Iceland: Vaccines do not work
Iceland has been a vaccine paradise: Some 90 percent of people between the ages of 40-70 and 98 percent of those over 70 are fully vaccinated. On June 26, it abolished all lockdown rules. "Thank you for this joint struggle," the Health Minister told citizens. Now the country could be heading for new lockdown restrictions for the next five, ten or fifteen years.
Published: July 28, 2021, 11:42 am
Iceland is setting daily records for new infections, mostly among the vaccinated. Epidemiologist Þórólfur Guðnason announced the bad news that restrictions would persist for perhaps decades because vaccines do not work.

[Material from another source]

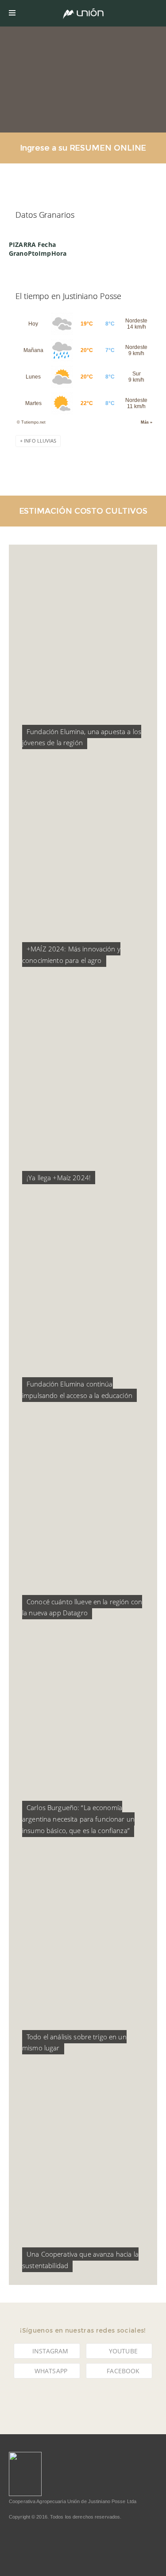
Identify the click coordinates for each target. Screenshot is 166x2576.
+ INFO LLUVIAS (38, 441)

Asked if there was no clear path out of the epidemic, now that measures are being proposed despite vaccinations, Guðnason said the virus was “unpredictable and something new comes up that changes what you thought a few months ago”.
He also said that the protection of vaccines against infection was “lower” than previously thought.

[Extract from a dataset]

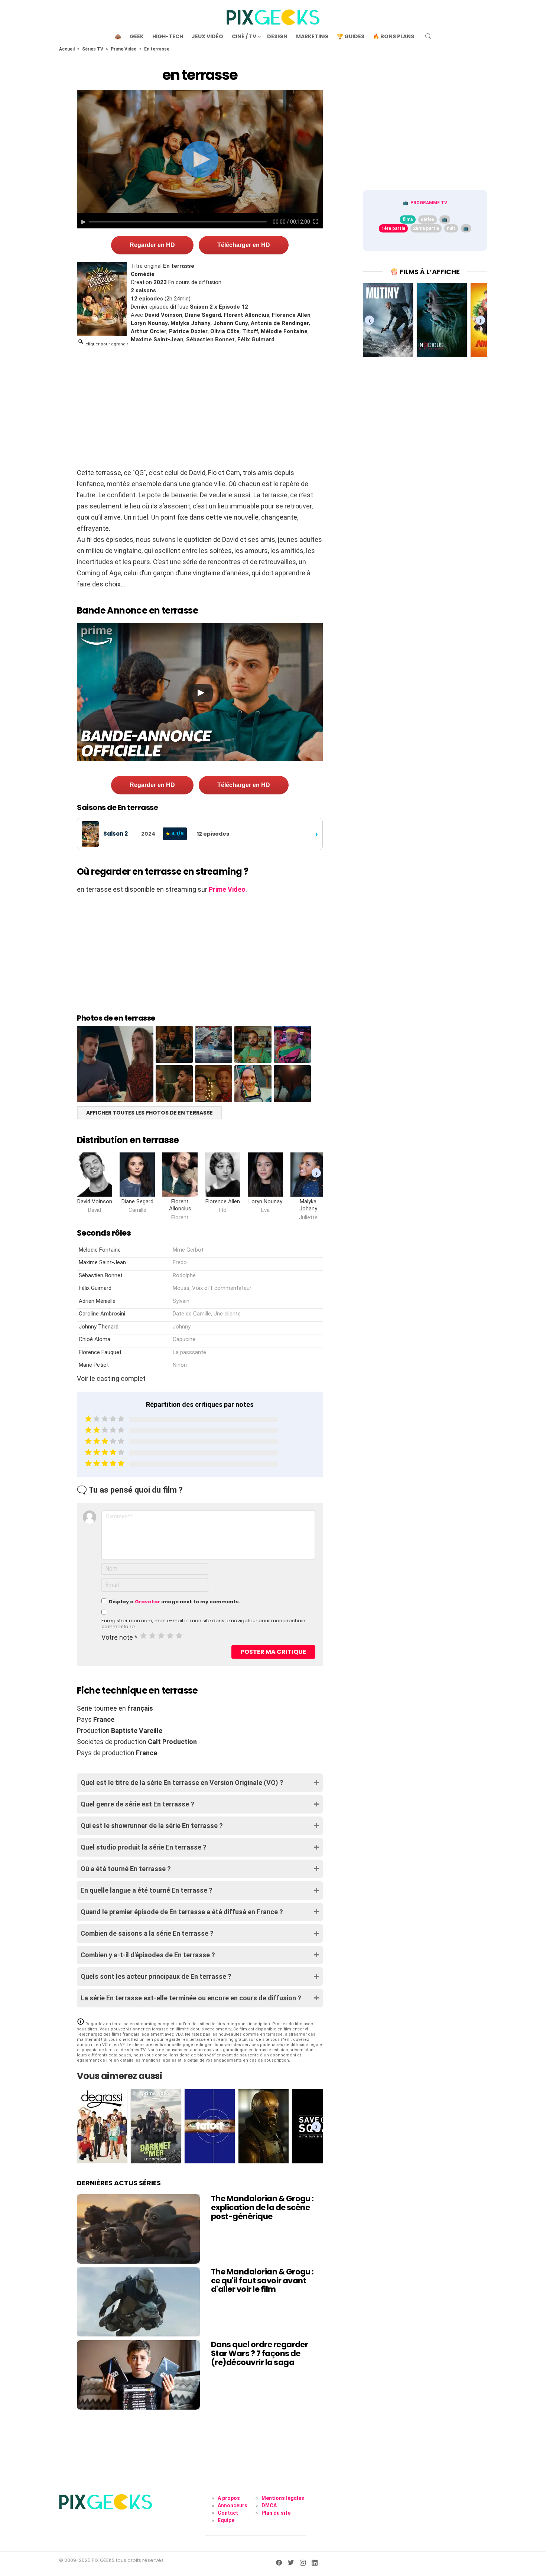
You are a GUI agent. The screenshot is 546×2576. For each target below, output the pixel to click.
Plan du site (275, 2513)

He said that the new lockdown measures he proposed should take effect as soon as possible. “I believe that if people decide on certain actions, then there is nothing left to wait for. Then I think people should make it take effect as soon as possible.”
At the information meeting is was highlighted that those who were vaccinated with Janssen would receive another vaccination product. The Pfizer vaccine would be used as there was a sufficient amount of it in the country.
“I think it’s safe to say that most of the results suggest that these vaccines are all so fundamentally similar, even though there is only a difference between studies, and the effectiveness against people getting infected is maybe around 60 percent. This means that 40 percent can still be infected.
“The activity against serious illness is maybe about 90 percent, but this only varies and there is also new information coming from Israel that the activity is probably somewhat less than this.”
Data from Israel now show that people are seven times as likely to be infected after being vaccinated than if they have already recovered.